::: Texte à lire :::

Le magazine Zoute People aligne des photos de people à la plage ou en soirées m’as-tu-vu. Depuis vingt ans et tiré à 20 000 exemplaires (deux fois plus que Médor), il est distribué gratuitement à travers la Belgique. Grand bien lui fasse, mais qui est-ce que ça intéresse ?

Des vagues dorées scintillent au soleil. Elles ne sont pas celles de la mer du Nord, invariablement verdâtres, mais bien les soyeuses mèches blondes des vacanciers agglutinées face à l’objectif, au River Woods Beach Club, au gala du Zoute Grand Prix ou au Royal Zoute Golf Club. Imprimé sur papier glacé, le magazine Zoute People fait briller les nantis en villégiature dans la station balnéaire de Knokke-Heist. Cette accumulation, sur 100 pages, de peaux tannées, doudounes sans manches et pantalons Framboise Écrasée reflète un milieu à l’homogénéité chimiquement pure.

::: Lignes enregistrées :::

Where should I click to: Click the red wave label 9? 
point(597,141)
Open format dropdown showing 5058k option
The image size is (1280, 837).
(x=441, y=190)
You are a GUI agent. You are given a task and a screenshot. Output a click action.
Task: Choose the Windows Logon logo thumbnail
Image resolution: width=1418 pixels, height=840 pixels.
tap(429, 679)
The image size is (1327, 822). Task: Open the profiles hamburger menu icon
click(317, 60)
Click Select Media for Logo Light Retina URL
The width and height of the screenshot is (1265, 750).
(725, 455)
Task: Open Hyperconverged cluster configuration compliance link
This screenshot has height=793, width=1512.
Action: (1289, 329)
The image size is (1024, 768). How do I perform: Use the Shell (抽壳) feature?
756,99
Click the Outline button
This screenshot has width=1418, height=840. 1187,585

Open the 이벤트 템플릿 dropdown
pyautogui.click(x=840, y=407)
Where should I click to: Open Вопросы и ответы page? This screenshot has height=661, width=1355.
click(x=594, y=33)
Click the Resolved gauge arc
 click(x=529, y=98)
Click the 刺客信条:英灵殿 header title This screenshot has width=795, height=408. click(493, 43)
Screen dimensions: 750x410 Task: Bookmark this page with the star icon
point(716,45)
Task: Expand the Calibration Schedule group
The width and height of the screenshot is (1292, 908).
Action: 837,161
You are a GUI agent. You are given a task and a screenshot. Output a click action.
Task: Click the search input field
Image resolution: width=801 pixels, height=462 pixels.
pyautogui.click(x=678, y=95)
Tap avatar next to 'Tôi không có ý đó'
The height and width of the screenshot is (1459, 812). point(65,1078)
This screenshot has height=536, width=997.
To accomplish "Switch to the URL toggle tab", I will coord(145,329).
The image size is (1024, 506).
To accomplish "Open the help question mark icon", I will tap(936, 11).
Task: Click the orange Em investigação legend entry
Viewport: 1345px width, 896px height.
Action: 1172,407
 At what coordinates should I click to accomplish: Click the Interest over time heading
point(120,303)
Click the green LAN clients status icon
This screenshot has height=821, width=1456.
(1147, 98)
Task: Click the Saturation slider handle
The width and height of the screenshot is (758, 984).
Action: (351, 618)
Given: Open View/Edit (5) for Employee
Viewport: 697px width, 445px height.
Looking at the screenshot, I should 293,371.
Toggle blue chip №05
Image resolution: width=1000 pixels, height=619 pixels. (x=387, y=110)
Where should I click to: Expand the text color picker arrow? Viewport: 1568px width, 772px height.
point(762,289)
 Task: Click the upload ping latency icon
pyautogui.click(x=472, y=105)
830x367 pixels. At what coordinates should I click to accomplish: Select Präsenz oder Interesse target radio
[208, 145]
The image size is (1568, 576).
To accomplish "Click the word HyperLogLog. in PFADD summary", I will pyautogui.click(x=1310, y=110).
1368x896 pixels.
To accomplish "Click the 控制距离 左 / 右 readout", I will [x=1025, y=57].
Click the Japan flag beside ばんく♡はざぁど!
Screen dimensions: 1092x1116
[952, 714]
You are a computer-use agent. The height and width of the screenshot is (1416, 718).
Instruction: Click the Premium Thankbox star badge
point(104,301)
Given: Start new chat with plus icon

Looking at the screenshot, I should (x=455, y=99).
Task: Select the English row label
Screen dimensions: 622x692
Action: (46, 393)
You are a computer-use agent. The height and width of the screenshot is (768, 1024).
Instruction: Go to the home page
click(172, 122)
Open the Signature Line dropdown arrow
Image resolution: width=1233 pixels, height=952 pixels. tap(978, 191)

:::

Consigne:
Poursuivez l'article sur le magazine Zoute People juste après sa dernière phrase.

Réponse:
Tableau caricatural, Médor vous l’accorde. Alors qu’il les alimente activement, ces clichés zoutois agacent le cofondateur du magazine, John-Alexandre Bogaerts. « C’est tellement débile l’image que les gens ont du Zoute ! Dès qu’il y a un peu d’argent, ça braque tout le monde. Knokke, c’est beaucoup plus que ça, c’est 35 000 habitants, des petits commerces, un centre culturel et un CPAS hein ! » Elle reste la troisième commune la plus riche de Belgique en termes de revenus (47,2 % au-dessus de la moyenne nationale) et le prix moyen d’un appartement sur la digue s’y élève à 1,4 million d’euros.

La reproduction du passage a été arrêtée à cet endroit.